El precio justo en Madrid: ocupados, nuda propiedad y ruinas
En Madrid, todo anuncio con un precio que parece de otra época esconde una letra pequeña que ningún portal inmobiliario destaca. El piso barato existe, pero por algo será: o está ocupado, o se vende a la espera de heredarlo, o se levanta en una zona que conviene visitar de día y en compañía.
Las cuatro categorías del chollo inmobiliario
El análisis del mercado de segunda mano en la capital reduce el mito del precio justo a cuatro grandes grupos:
- Nuda propiedad: el anciano quiere un ingreso extra y vende la vivienda por 150.000 o 200.000 euros, con el inquietante matiz de que el comprador cobrará cuando el vendedor fallezca.
- Viviendas ocupadas: un piso que libre valdría 360.000 euros se ofrece por 150.000 o 180.000 mientras haya inquilinos no deseados dentro.
- Zonas estigmatizadas: áreas marcadas por la droga y la conflictividad, donde el precio ya no baja por oferta sino por miedo.
- Pisos que no son reforma sino demolición: el precio de la ruina, directamente.
La ocupación: el mayor descuento del mercado
El diferencial es brutal: del orden de 180.000 euros por el mismo inmueble según esté o no libre. La tentación de comprar y desokupar por la vía legal choca con un proceso que rara vez se resuelve en menos de un año –cuando se resuelve–, y las recetas exprés que circulan se mueven entre el riesgo penal y el esperpento. No hay jurisprudencia clara y el comprador asume el papel de alguien que compra un problema con derecho a llaves.

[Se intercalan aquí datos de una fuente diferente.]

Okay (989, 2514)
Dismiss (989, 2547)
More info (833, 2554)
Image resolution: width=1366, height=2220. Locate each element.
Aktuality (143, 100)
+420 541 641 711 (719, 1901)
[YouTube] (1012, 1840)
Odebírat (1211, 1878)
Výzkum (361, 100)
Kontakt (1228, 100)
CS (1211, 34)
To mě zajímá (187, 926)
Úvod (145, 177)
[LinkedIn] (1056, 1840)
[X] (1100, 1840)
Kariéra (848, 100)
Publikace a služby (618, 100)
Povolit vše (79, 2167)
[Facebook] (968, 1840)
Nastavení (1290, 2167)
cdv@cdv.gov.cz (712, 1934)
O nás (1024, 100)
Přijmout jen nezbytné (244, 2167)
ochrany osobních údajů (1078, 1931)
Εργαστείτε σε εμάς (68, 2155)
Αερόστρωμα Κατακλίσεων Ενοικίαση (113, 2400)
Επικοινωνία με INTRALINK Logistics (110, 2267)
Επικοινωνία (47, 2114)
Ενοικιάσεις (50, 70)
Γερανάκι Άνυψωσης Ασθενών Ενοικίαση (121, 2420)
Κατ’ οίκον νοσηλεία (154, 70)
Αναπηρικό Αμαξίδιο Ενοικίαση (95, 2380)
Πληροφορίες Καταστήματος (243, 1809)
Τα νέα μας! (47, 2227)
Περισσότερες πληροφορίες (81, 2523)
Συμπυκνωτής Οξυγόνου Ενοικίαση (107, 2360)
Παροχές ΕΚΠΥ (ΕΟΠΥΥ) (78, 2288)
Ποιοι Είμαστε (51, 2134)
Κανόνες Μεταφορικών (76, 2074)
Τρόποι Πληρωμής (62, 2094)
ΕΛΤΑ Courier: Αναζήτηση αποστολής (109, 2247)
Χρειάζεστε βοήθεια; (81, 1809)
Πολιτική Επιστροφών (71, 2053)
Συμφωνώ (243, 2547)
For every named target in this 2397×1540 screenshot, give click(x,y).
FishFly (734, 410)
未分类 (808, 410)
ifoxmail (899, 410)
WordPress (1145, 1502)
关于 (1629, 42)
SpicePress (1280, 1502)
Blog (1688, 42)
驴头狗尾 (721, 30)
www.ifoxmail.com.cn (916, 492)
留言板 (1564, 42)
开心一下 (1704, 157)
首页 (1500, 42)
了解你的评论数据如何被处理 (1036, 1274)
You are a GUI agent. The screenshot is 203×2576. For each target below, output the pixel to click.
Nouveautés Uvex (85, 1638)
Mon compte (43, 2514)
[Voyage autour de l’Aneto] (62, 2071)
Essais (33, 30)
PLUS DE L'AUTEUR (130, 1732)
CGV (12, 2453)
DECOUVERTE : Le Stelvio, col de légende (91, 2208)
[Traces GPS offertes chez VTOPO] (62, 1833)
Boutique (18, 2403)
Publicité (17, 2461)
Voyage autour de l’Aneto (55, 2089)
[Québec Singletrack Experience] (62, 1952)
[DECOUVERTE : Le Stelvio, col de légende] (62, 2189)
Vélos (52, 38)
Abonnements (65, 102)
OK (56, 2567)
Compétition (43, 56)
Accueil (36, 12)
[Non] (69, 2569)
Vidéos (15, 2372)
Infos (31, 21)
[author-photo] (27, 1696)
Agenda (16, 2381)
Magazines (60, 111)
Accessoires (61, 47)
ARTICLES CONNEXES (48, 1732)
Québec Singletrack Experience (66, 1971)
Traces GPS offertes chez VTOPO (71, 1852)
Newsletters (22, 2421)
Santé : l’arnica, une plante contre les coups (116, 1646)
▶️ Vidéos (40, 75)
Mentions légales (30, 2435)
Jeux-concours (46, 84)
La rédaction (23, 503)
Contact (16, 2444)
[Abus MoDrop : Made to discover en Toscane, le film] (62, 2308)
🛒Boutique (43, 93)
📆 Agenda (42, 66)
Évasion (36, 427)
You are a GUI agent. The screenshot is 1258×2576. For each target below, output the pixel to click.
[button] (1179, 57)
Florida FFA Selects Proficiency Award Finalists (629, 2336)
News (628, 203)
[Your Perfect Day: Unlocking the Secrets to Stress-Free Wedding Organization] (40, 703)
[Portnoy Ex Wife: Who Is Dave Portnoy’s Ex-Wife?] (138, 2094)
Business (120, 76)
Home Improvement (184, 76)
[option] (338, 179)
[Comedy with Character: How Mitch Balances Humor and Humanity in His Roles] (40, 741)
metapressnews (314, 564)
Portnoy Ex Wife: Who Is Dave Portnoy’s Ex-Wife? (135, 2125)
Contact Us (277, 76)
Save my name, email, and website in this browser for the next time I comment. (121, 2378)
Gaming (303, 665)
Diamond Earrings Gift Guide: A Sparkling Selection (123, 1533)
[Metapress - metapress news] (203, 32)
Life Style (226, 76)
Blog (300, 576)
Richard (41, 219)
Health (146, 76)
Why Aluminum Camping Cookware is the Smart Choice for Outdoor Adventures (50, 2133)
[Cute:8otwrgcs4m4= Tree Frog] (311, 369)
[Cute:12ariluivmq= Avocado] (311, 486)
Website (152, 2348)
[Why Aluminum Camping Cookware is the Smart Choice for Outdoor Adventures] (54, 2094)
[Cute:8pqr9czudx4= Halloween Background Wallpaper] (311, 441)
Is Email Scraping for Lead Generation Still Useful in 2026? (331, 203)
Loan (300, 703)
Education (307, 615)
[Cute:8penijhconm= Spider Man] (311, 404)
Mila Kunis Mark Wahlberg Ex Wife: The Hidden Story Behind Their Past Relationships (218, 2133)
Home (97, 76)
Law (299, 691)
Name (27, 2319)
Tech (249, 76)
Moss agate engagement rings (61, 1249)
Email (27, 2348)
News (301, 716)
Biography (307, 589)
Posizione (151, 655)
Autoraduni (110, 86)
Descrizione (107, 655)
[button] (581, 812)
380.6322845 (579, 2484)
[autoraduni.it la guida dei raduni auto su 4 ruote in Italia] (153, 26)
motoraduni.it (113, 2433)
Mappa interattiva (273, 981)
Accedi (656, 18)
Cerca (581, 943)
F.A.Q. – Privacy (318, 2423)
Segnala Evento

Y las administraciones, mirando a otra parte
Ni Moncloa ni la Puerta del Sol han anunciado ninguna medida de choque. La conclusión implícita en el análisis es que al poder le basta con que el problema no estalle en el centro de Madrid. Mientras tanto, los municipios del sur –Getafe, Leganés, Móstoles, Fuenlabrada, Alcorcón– y barrios como Zarzaquemada se convierten en el único refugio de quien no quiere pagar la hipoteca de un piso en un secarral.
El mercado no está roto: está perfectamente calibrado, y el precio justo es la señal de que alguien va a pagar el pato. Hasta que no exista una intervención real, el descuento seguirá siendo directamente proporcional al dolor que venga con él.